- [Selected text]
For that reason, and others, I suppose I consciously struggle to put that innate drive that’s part of our basic equipment as animals, in neutral. I was taught many years ago, to consider the guiding principle of a man who became an exceptional athlete and an inspiration to many. He used his guiding principle as the title of his autobiography. The title was, “I’m Third”.

And the principle was this: “God” is first. The other guy’s second. And I’m third.

Nice. I wish there was a way to turn that into a virus and infect the whole world in a mass pandemic.

Footnote: You can take the word “God” in this man’s OS, and substitute something else. Consider that he was raised a Christian. Then think what he might have meant using that word which is so important in theistic religions, and figure out what’s the analog for you. Substitute, and infect yourself with the virus.

SJ: Rinse. Repeat.

SJ: “The world is in greater peril from those who tolerate evil than from those who actually commit it.” – Albert Einstein (30 March 1953), part of a tribute to Pablo Casals.

SJ: “It is easier to denature plutonium than it is to denature the evil spirit of man.” – Albert Einstein, from “The Real Problem Is in the Hearts of Men”, The New York Times Magazine, June 23, 1946

FR: I’m the least ‘New Age’ person around, but you don’t have to be ‘New Age’ to know that positive is good. Fear, bigotry, hatred, now seem to pervade everyone. Perhaps, a case of “Wake Up and Smell the Roses,” might do just a tad of good. Man and humanity are fundamentally Good.

SJ: Prove it.

- [Data items]
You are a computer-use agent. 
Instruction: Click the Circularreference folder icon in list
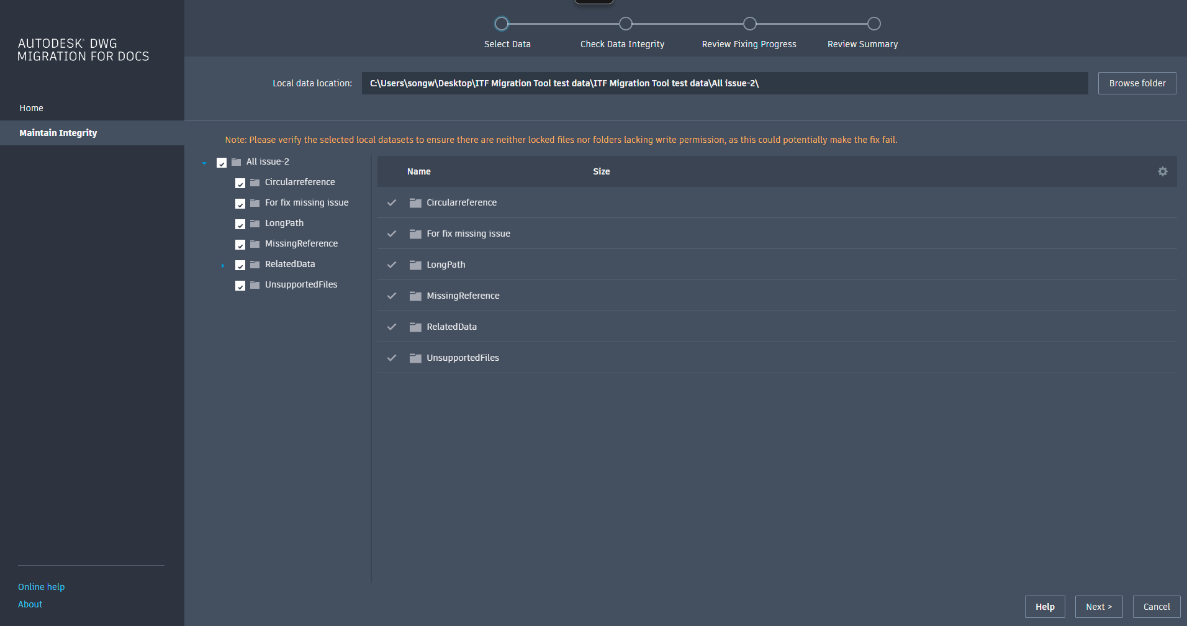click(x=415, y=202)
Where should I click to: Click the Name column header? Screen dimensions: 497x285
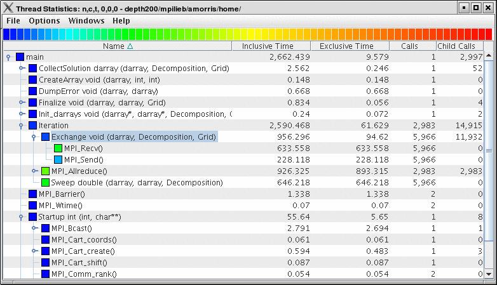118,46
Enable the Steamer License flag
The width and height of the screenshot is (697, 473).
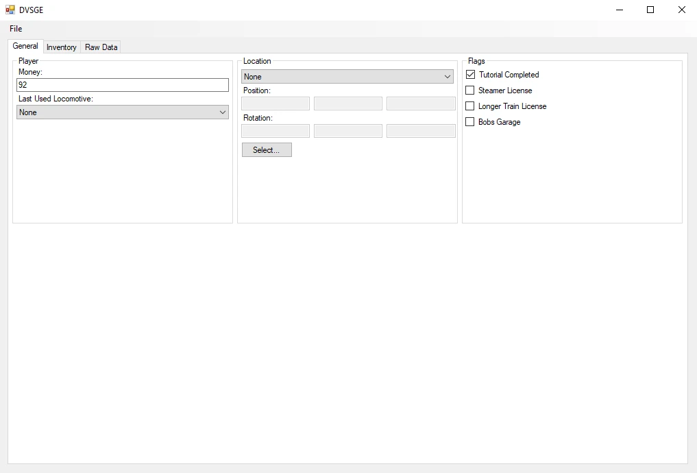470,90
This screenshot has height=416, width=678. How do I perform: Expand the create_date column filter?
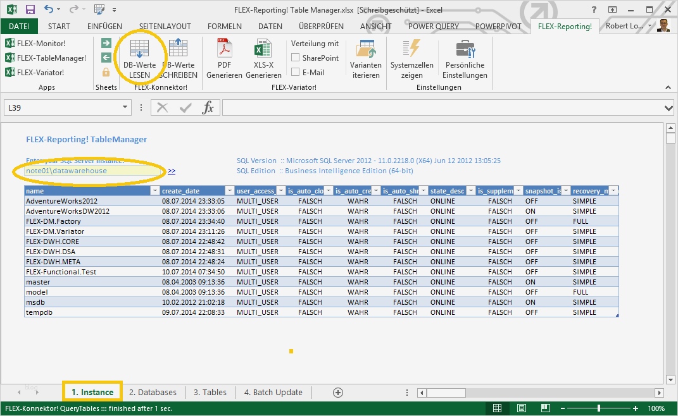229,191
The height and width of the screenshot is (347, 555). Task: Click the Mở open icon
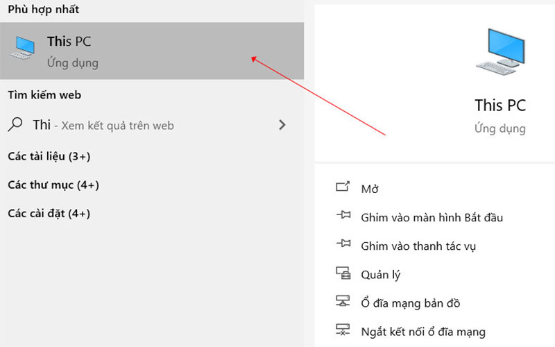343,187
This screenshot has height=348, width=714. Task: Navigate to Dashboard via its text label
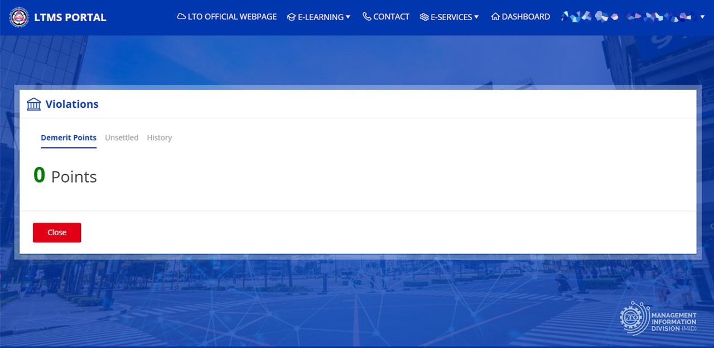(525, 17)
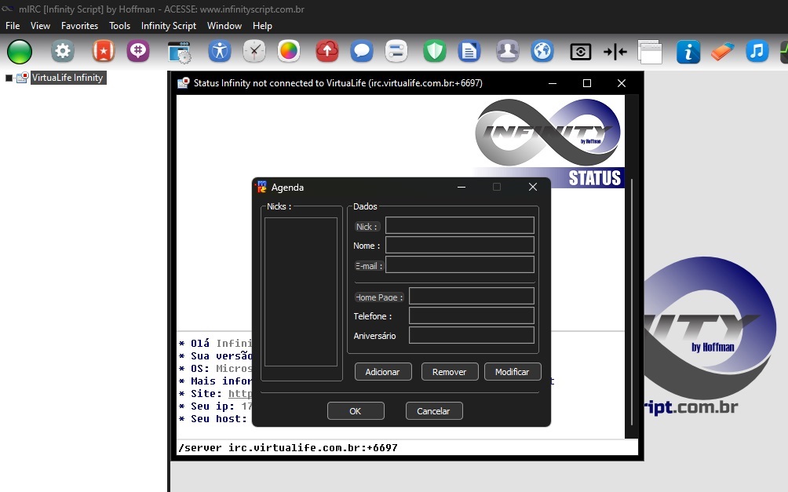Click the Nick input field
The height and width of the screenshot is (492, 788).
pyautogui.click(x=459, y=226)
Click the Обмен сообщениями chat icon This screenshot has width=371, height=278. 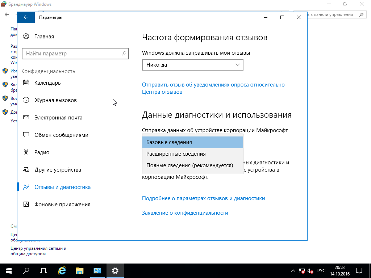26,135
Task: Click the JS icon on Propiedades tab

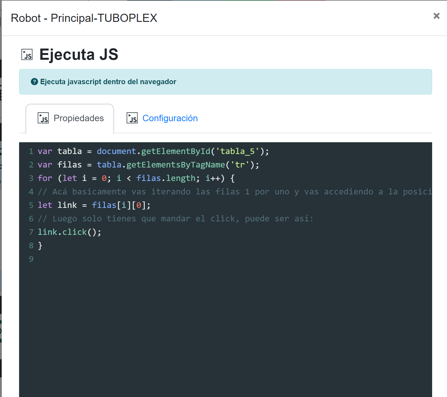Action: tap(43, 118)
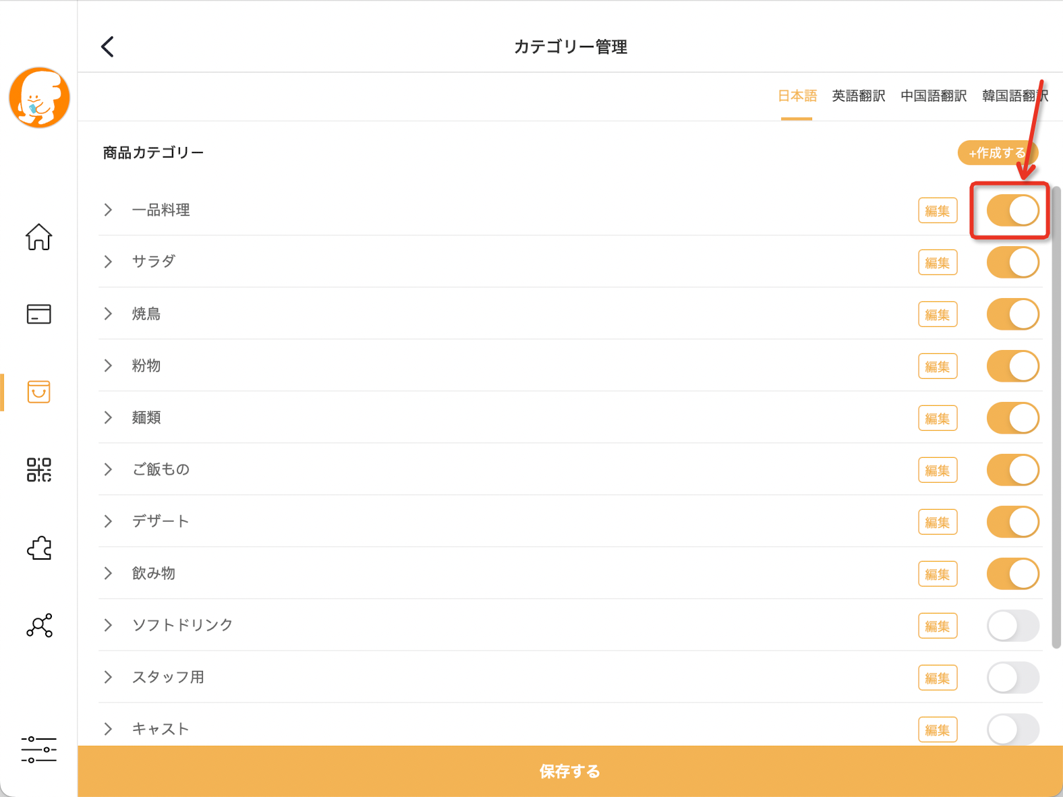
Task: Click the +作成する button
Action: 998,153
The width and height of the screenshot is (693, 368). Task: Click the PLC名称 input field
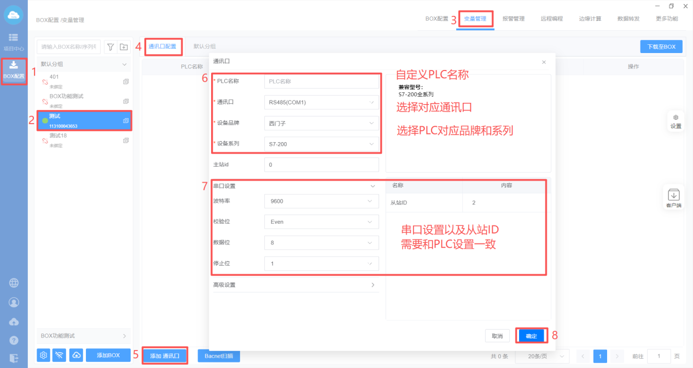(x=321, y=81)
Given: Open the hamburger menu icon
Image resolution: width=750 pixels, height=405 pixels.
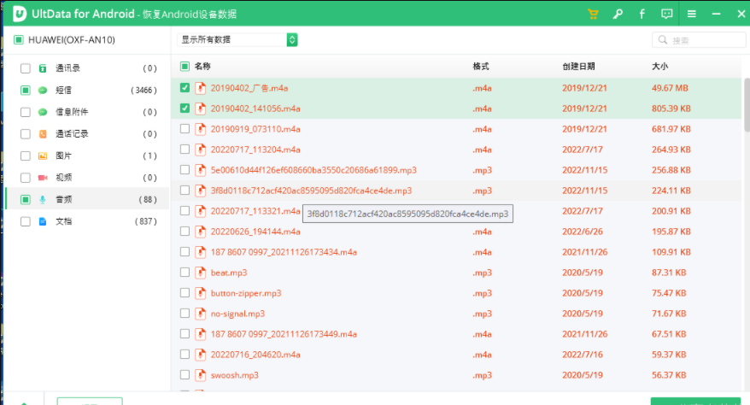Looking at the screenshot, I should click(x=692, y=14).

--

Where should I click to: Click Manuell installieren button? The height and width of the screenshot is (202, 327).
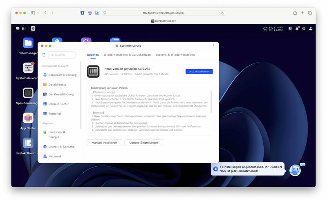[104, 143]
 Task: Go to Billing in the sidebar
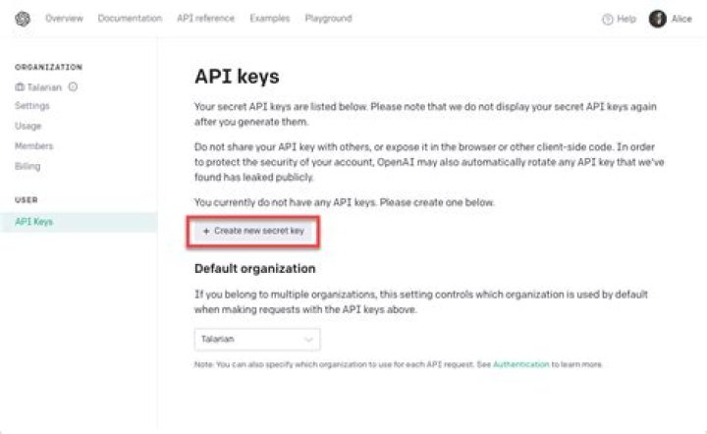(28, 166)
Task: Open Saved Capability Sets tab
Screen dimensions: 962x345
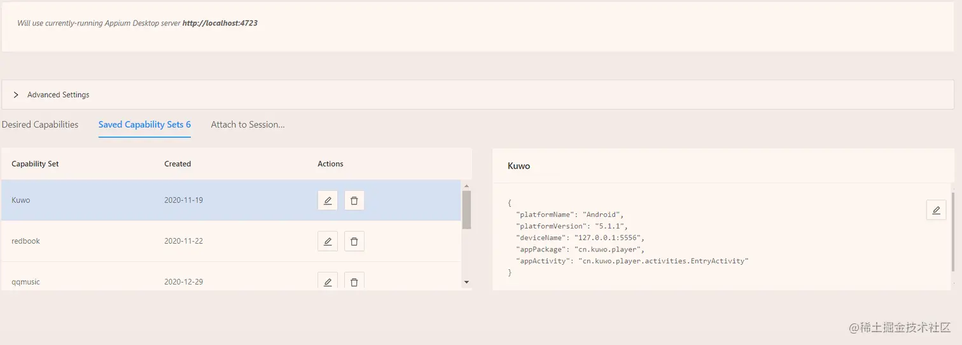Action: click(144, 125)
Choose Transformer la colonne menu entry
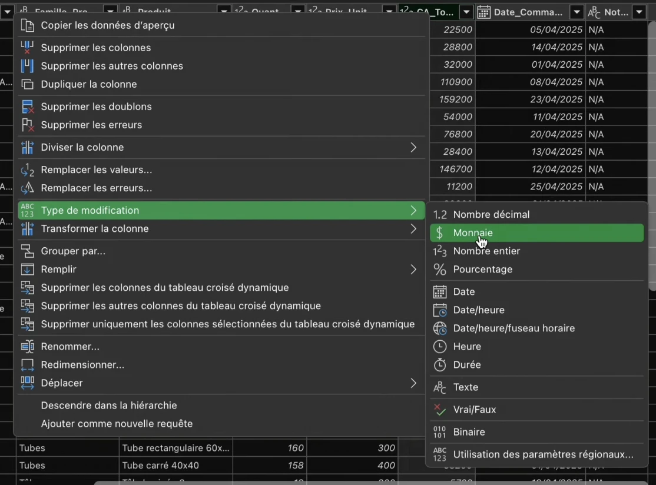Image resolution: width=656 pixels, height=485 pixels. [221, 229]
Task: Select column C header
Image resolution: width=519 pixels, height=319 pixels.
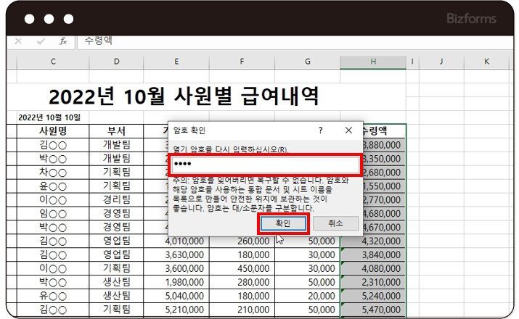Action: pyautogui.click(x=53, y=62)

==

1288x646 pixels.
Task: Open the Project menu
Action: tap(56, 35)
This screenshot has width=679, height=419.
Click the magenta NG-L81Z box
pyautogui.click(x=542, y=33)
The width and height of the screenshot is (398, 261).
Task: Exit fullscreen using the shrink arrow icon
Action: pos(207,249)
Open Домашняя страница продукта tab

- [What the task asks] Reproduce the full text about the "I'm Third" principle word for word. These data items were drawn from a separate source and have no connection to the text.

- [Task result]
For that reason, and others, I suppose I consciously struggle to put that innate drive that’s part of our basic equipment as animals, in neutral. I was taught many years ago, to consider the guiding principle of a man who became an exceptional athlete and an inspiration to many. He used his guiding principle as the title of his autobiography. The title was, “I’m Third”.

And the principle was this: “God” is first. The other guy’s second. And I’m third.

Nice. I wish there was a way to turn that into a virus and infect the whole world in a mass pandemic.

Footnote: You can take the word “God” in this man’s OS, and substitute something else. Consider that he was raised a Christian. Then think what he might have meant using that word which is so important in theistic religions, and figure out what’s the analog for you. Substitute, and infect yourself with the virus.

SJ: Rinse. Repeat.

SJ: “The world is in greater peril from those who tolerate evil than from those who actually commit it.” – Albert Einstein (30 March 1953), part of a tribute to Pablo Casals.

SJ: “It is easier to denature plutonium than it is to denature the evil spirit of man.” – Albert Einstein, from “The Real Problem Is in the Hearts of Men”, The New York Times Magazine, June 23, 1946

FR: I’m the least ‘New Age’ person around, but you don’t have to be ‘New Age’ to know that positive is good. Fear, bigotry, hatred, now seem to pervade everyone. Perhaps, a case of “Wake Up and Smell the Roses,” might do just a tad of good. Man and humanity are fundamentally Good.

SJ: Prove it.